Collected data entries:
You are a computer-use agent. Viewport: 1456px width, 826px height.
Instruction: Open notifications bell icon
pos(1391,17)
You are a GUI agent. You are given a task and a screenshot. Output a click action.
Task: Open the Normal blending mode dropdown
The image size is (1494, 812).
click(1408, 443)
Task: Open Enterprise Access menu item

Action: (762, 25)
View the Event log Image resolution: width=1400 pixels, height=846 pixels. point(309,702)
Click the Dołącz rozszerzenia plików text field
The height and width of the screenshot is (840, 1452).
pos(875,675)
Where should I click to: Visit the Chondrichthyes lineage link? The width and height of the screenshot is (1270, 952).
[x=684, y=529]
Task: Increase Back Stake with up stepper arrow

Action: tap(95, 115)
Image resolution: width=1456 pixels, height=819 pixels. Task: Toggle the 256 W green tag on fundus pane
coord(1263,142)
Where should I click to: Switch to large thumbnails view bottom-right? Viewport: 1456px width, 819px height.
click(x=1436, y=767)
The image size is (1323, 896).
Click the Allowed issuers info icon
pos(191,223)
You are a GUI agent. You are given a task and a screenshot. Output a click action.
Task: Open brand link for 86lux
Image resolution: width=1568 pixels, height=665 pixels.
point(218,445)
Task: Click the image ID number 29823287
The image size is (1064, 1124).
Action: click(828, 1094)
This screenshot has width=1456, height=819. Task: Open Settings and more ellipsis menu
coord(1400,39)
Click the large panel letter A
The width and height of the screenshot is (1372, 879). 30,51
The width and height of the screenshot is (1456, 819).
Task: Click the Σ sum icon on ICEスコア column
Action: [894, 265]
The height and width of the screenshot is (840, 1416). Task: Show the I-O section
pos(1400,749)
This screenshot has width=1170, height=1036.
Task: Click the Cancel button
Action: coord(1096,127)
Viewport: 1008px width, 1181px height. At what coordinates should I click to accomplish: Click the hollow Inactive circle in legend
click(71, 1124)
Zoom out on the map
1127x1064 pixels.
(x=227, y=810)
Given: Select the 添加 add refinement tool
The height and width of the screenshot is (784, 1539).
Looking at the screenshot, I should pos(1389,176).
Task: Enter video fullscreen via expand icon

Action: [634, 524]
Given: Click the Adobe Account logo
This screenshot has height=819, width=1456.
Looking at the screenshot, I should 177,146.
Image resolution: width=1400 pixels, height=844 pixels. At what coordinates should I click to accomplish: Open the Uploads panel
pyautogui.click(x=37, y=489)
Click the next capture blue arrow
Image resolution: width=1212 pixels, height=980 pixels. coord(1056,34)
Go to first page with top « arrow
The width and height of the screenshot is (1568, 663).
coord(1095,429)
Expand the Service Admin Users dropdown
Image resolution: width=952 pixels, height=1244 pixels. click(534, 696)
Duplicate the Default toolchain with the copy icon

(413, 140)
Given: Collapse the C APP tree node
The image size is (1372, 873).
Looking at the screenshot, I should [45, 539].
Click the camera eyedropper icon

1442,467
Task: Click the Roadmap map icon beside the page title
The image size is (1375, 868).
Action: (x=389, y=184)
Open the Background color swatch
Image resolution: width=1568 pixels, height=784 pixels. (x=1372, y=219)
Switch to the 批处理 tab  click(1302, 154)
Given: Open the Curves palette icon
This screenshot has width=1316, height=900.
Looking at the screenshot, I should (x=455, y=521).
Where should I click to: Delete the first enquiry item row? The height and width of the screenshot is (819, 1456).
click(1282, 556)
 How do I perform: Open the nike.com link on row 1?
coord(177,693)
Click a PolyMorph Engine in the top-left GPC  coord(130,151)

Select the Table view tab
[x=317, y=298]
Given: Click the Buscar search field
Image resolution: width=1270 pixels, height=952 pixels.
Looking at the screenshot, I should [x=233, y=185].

**AIM OF THE TASK**
Show each line in the data where the string "field" appears.

**ANSWER SPACE**
Click the Dołącz rozszerzenia plików text field
Given: Click the Buscar search field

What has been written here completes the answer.